- [What you will do]:
Omit the pictures, then reproduce exactly the line bearing "1368x719 pixels." and every line after it up to and including the last line of the entries below.

Task inputs: Begin

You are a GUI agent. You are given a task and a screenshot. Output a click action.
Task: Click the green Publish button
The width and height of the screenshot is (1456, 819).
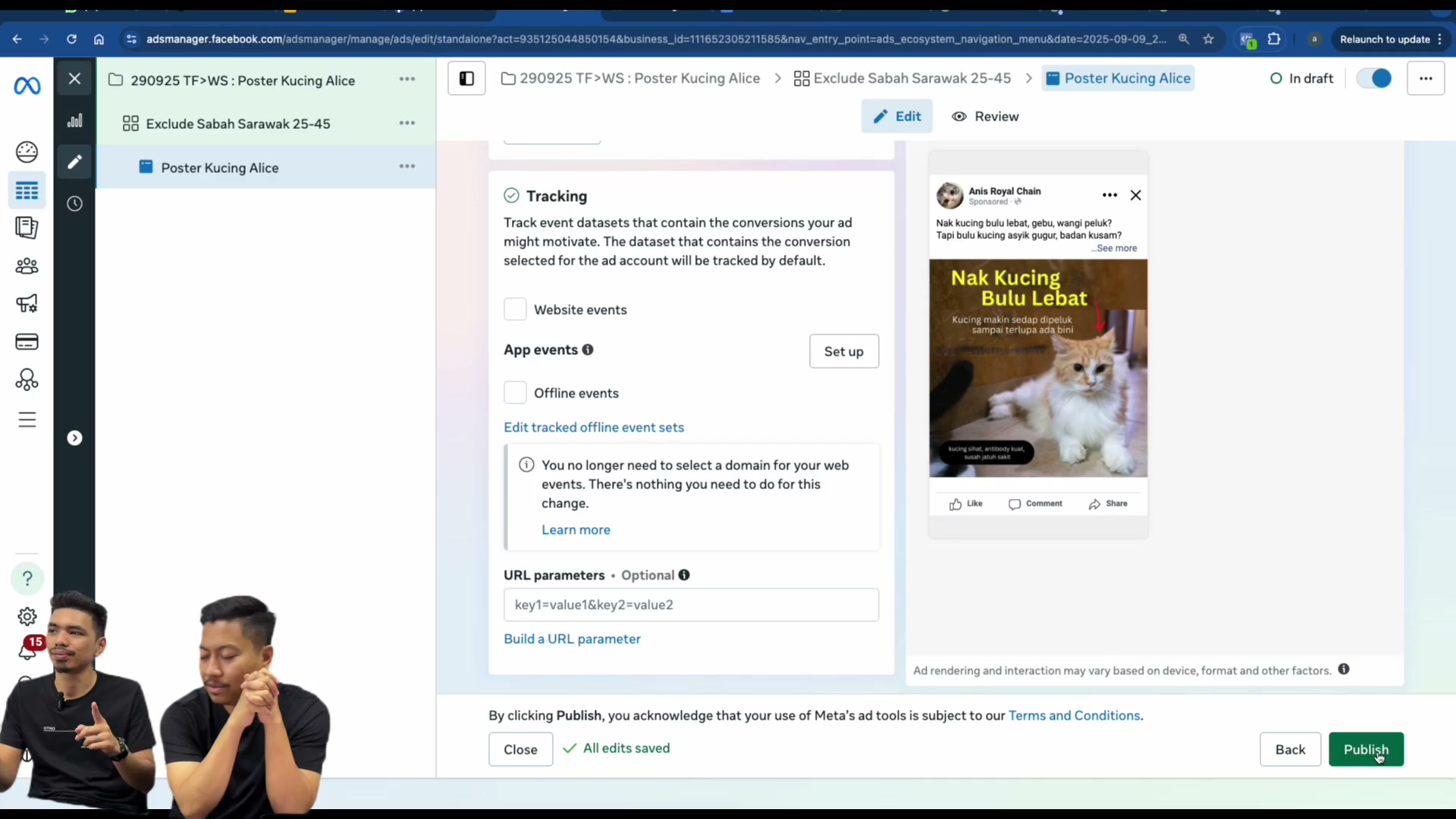(1366, 749)

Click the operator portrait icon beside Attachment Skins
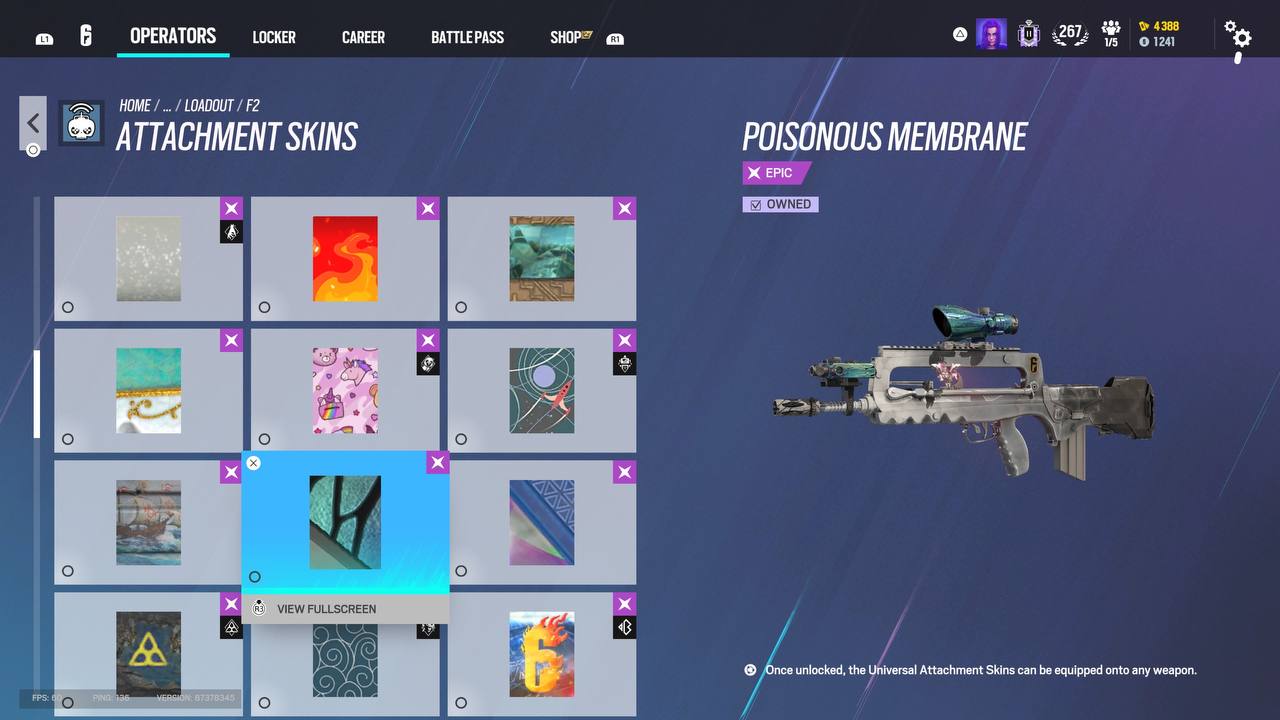click(81, 123)
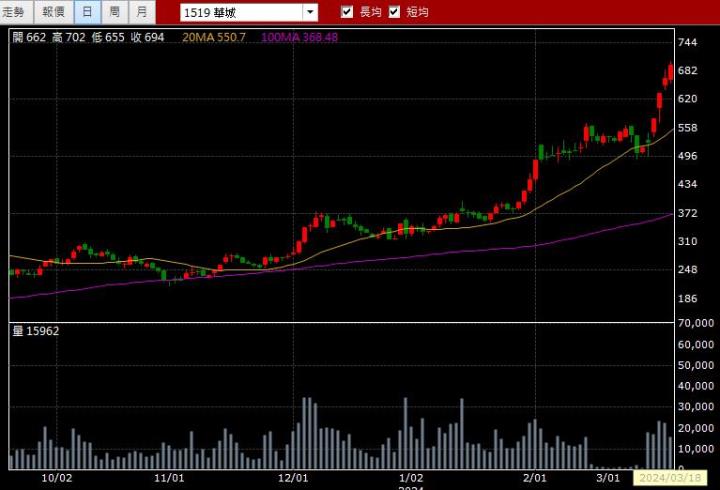Click the 70,000 volume axis label

tap(695, 323)
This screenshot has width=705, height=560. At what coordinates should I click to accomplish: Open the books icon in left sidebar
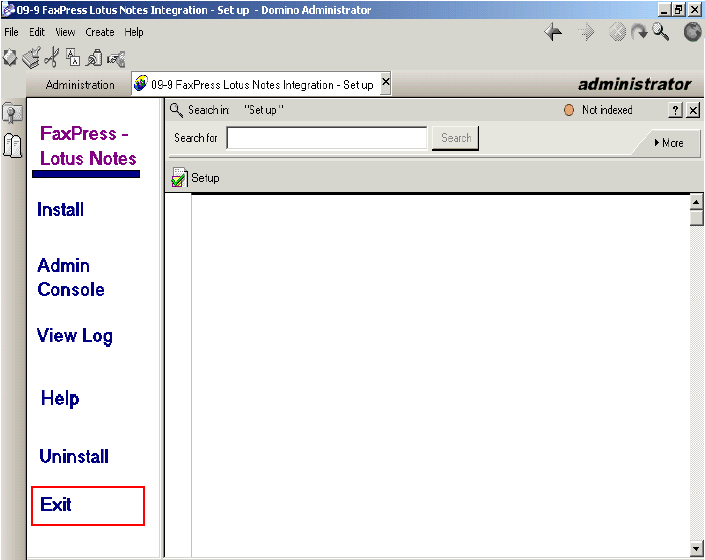pos(13,146)
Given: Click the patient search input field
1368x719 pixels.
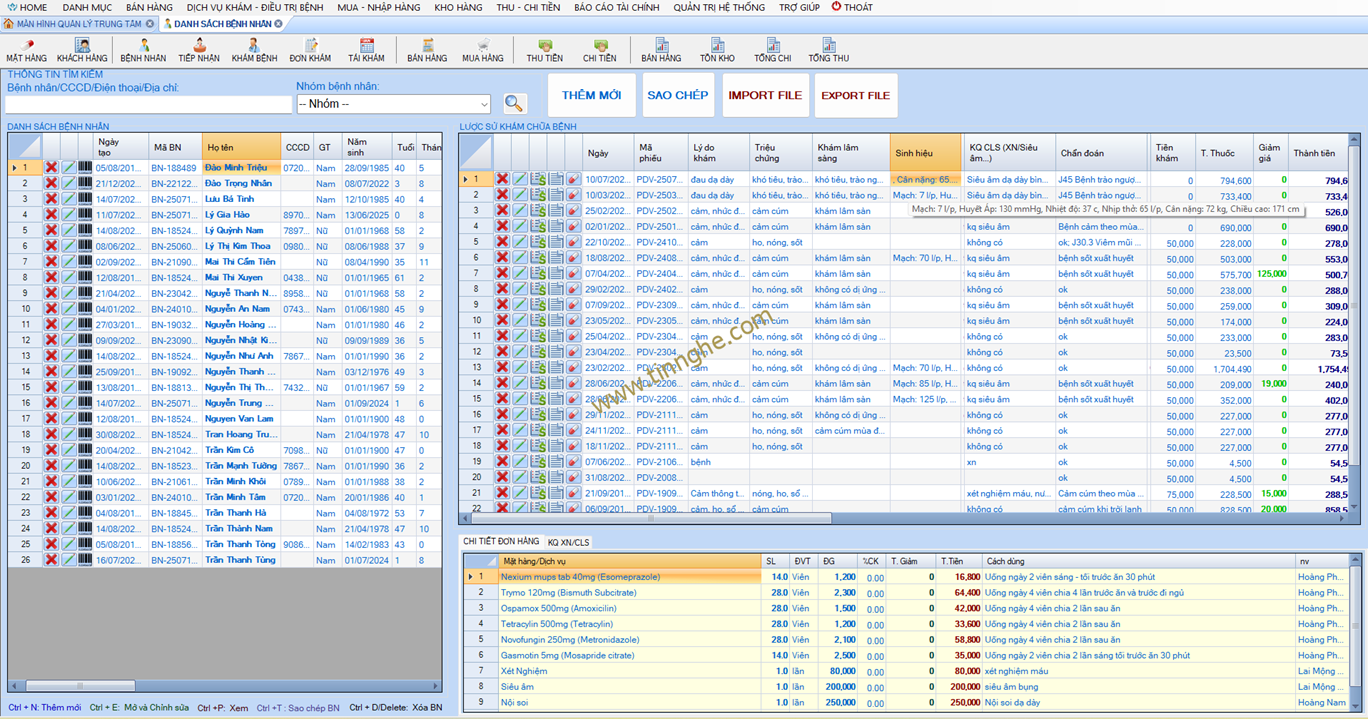Looking at the screenshot, I should [x=148, y=104].
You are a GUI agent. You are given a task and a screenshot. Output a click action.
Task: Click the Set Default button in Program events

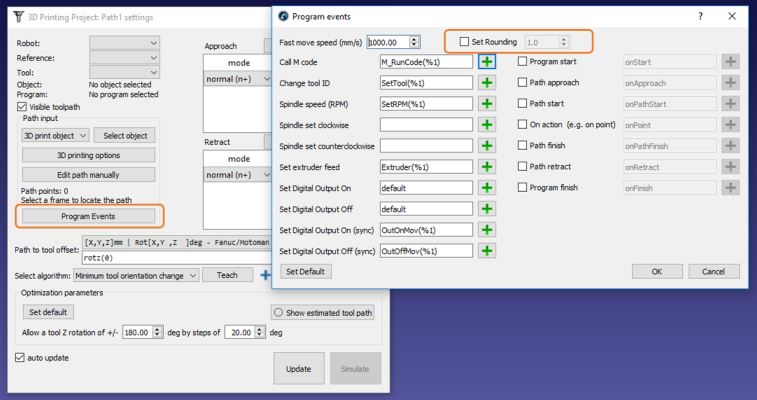click(x=304, y=271)
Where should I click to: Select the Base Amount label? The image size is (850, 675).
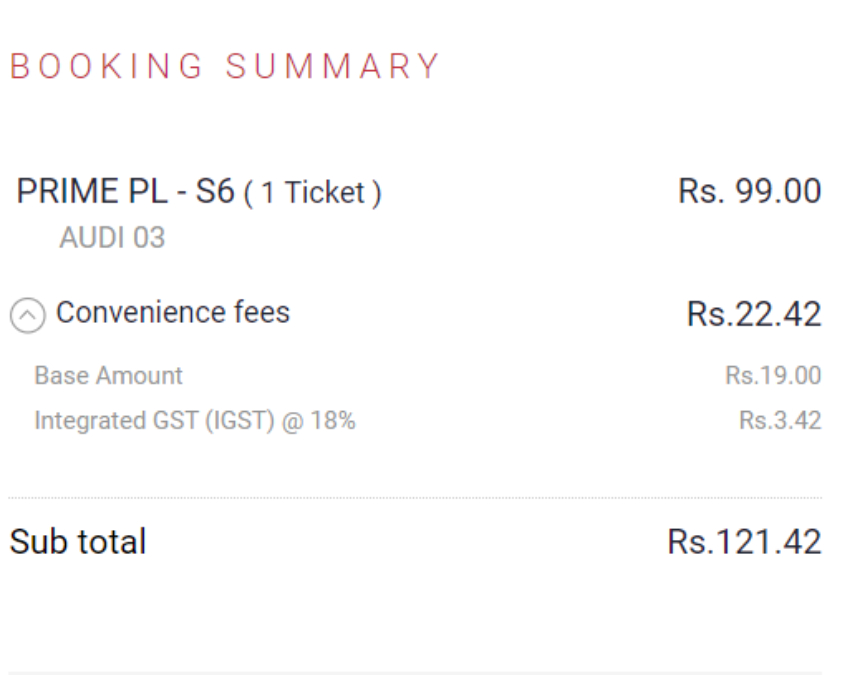click(x=108, y=376)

Task inputs: End

- [Exercise answer]:
1368x719 pixels.
Looking at the screenshot, I should [x=148, y=104].
You are a GUI agent. You are given a task and a screenshot. Output a click action.
Task: Click the Set Default button in Program events

click(x=304, y=271)
Where should I click to: Select the Base Amount label? The image size is (850, 675).
click(x=108, y=376)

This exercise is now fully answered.